Figure 1.

Aromatic amino acid catabolism and related pathways. Immune activation is characterized by an oxidative milieu and release of inflammatory stimuli that for example during the cellular immune response activate indoleamine 2,3-dioxygenase (IDO-1), which catalyzes the rate-limiting reaction in the tryptophan catabolic route along the kynurenine axis. Notably, also tryptophan 2,3-dioxygenase and IDO-2 can catalyze tryptophan breakdown (not shown).
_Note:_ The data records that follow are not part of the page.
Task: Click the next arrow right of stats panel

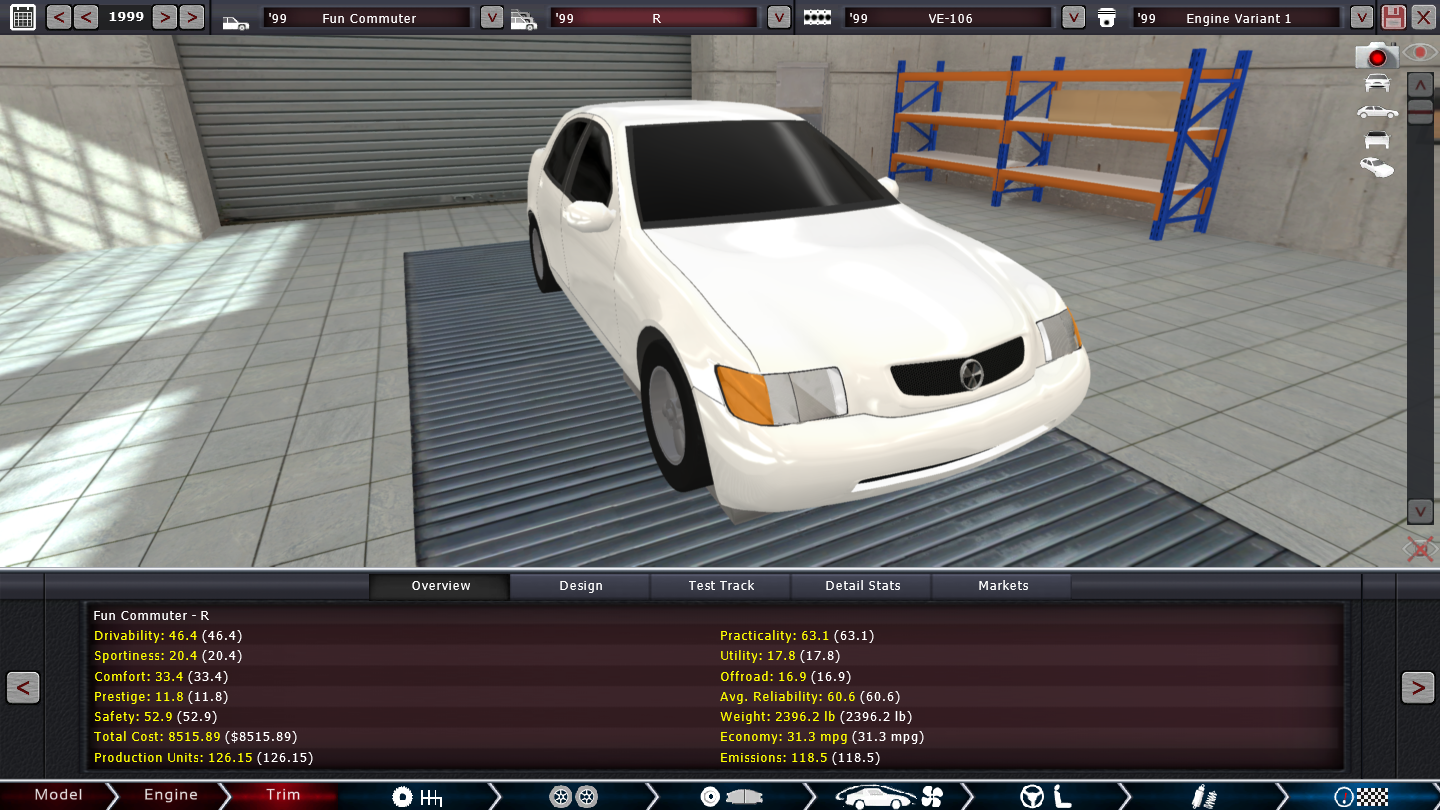Action: [1417, 688]
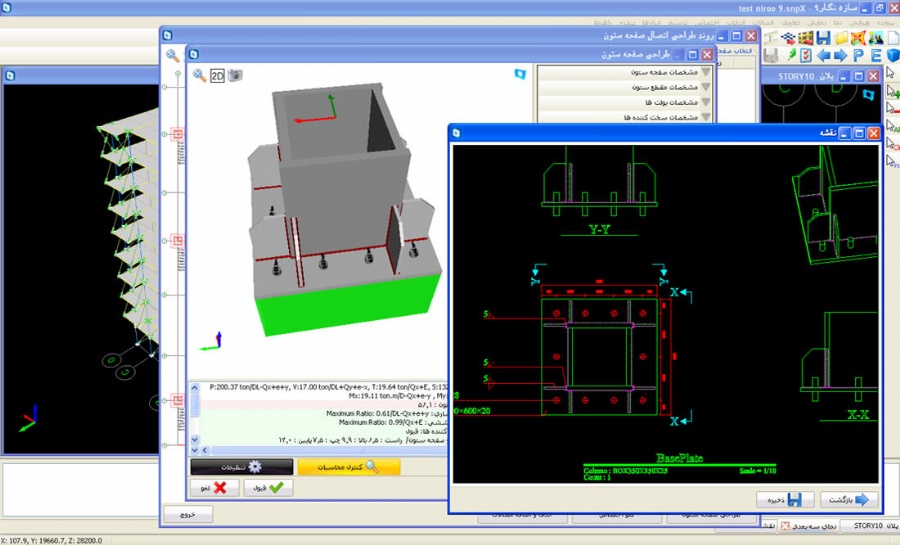
Task: Click the blue floppy disk save icon
Action: coord(823,37)
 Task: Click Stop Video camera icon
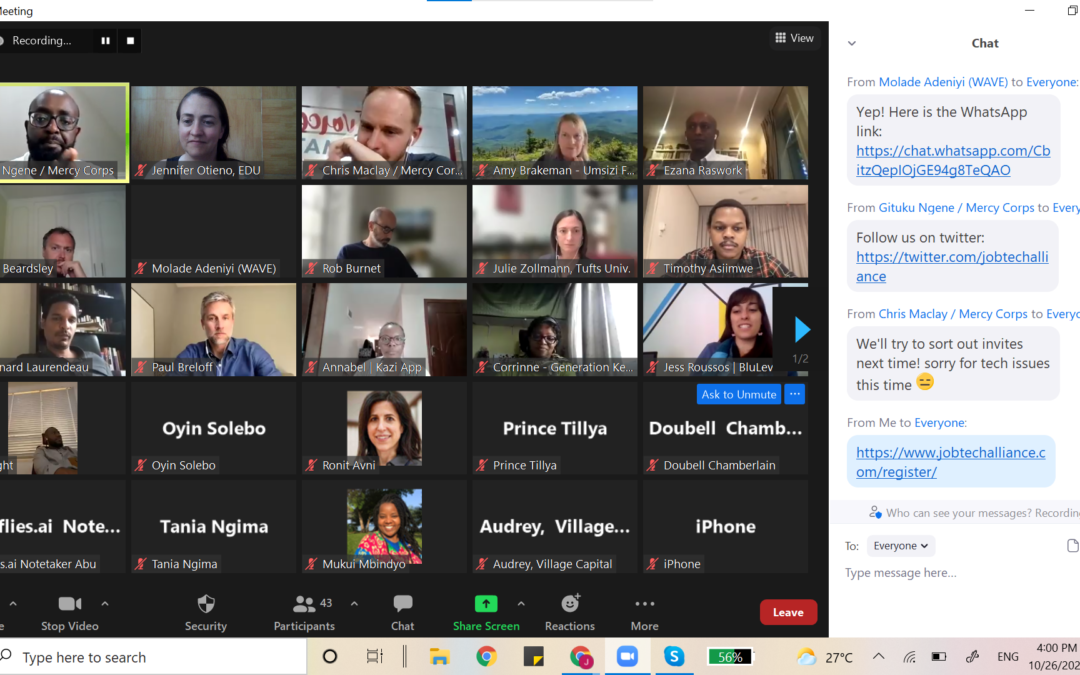pos(69,604)
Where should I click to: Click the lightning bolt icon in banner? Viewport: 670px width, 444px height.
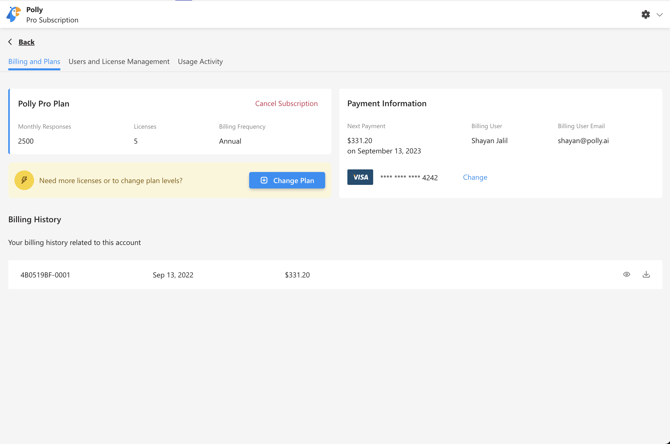pyautogui.click(x=24, y=181)
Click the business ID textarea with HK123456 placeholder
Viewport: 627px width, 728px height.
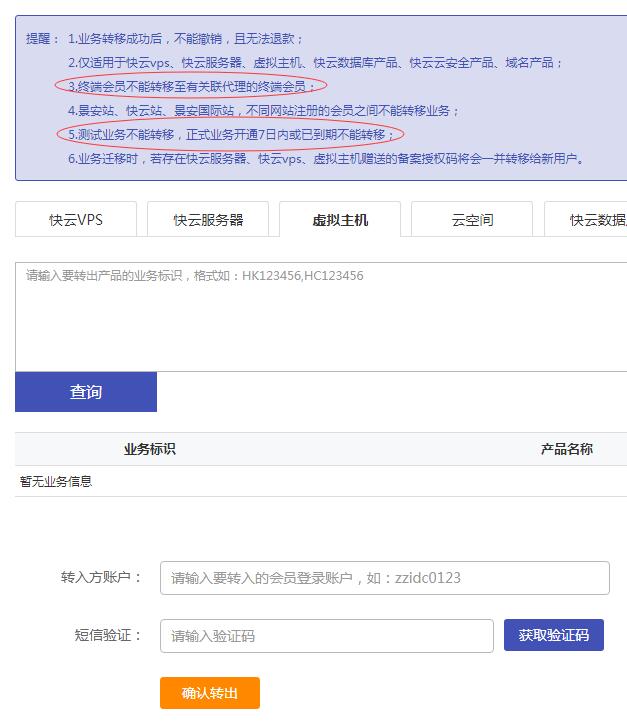320,316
GTP-cyclohydrolase 1 (GTP-CH-I) forms 7,8 trihydroneopterin triphosphate, the precursor of tetrahydrobiopterin (BH4), and neopterin. In immune activation, this biosynthetic route is shifted towards neopterin formation in human macrophages and dendritic cells, moreover, the oxidative milieu destabilizes BH4. In consequence, the activity of BH4-dependent monooxygenases such as of tryptophan 5-hydroxylases (TPH), phenylalanine 4-hydroxylase (PAH), and tyrosine 3-monooxygenase (TH) decreases, indicated by smaller symbols. Both, aromatic amino acid availability and the activity of biosynthetic enzymes are determinants of serotonergic and dopaminergic neurotransmitter levels.

Abbreviation: ROS: reactive oxygen species.